"The Elfstones of Shannara" functions better than "Swords" in terms of showcasing Brooks personality and strengthening the differences between him and Tolkien. While this chapter in his fantasy saga does not pull Terry Brooks out of his predecessor's shadow, it does take a step in the right direction. It seems strange, almost, reading a book decades after it's published, and then reviewing it almost a year after. But the fact that I still recall most of the characters and most of the stepping stones that form its plot speak to my fondness for this story. Published in 1982, "Elfstones" expands the Shannara universe. While the first novel journeyed north, this one explores west, just as the next sequel, "Wishsong," goes east.
The young Omsford hero is Wil, the grandson of Shea, whose journey to master the unpredictable, untamable, and immeasurable power of the Elfstones and escort Amberle Elessedil to the Ellcrys form the pivotal arc of the novel. Yet I would argue that the two Elessedils' personal struggles are more worthy of attention. Over the course of the story, Amberle learns of the terrible sacrifice she has to make and through her, Brooks studies the age old balance between personal freedom and a far-reaching destiny. It is the choice all heroes have to make and of course Amberle emerges true, but the cost is dire and when Wil feels gut-wrenching despair at what is lost, so do we feel it; not because Brooks tells us to (I'm telling you to, dammit), but because we've all lost someone close to our hearts, or at least, we can imagine what that would be like.
In hindsight, I doubt Wil and Amberle ever entertained romantic feelings for one another. But their chemistry for one another and the intricacy of love that emerges from taking another being's life and swearing to protect it with your own transcends romance. They were bound in life and I think Brooks nailed it honestly and perfectly.

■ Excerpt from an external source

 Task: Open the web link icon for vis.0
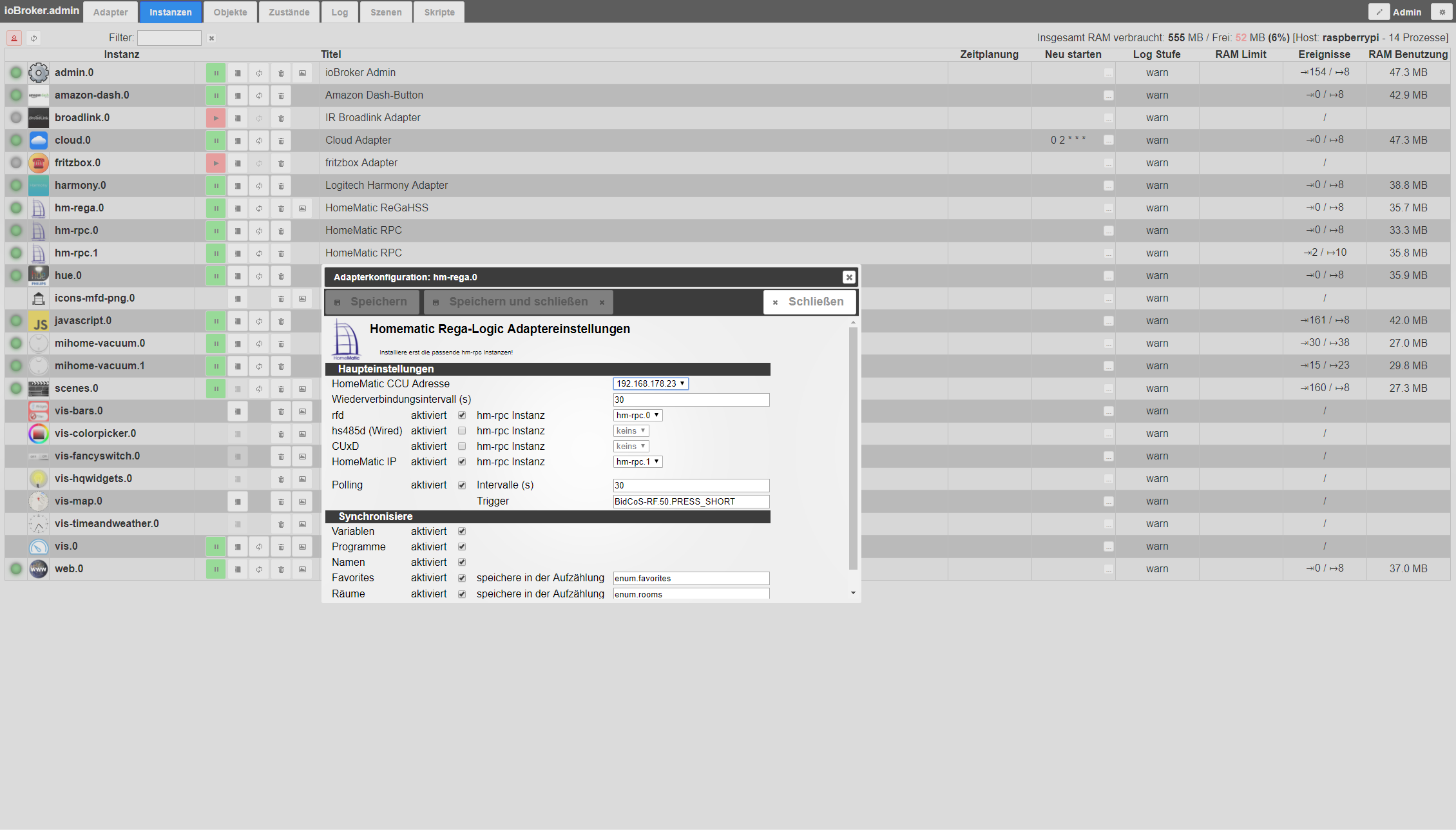(302, 546)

The other significant hero in this narrative is Ander Elessedil. He is the younger, underwhelming Prince of the Elves. He has a strained relationship with his brother Arion, a close one with his niece Amberle, and an unfulfilled one with his father Eventine. The Elves serve as wardens of the Ellcrys, a magical seal over a prison dimension containing demons from the Age of Faerie. As the Ellcrys weakens and demons pour out, the Elves muster their armies for war. The battle is narrated fluently, as I've come to expect of Brooks. When Arion is killed in battle, Ander is thrust into a leadership position, and he forces himself to act as his brother would. Fake it till you make it, it would seem. Against the desperate mood of the war in the backdrop as slowly, but surely, their Elven forces lose ground and numbers, Arion becomes a capable military leader and a beacon of hope for his people. He develops a friendship with the formidable but kind Stee Jans, the leader of the Legion Free Corps, one of his fewest confidants.
The story is gripping, the characters memorable, the tone somber. Wil and Amberle's harrowing flight is fraught with death and sorrow from beginning to end while Ander's warfront captures the dark mood and desperate perspective of real-world combat. This is easily one of Terry Brooks' darker novels and one of his finest additions to an epic universe in the multiverse of fantasy.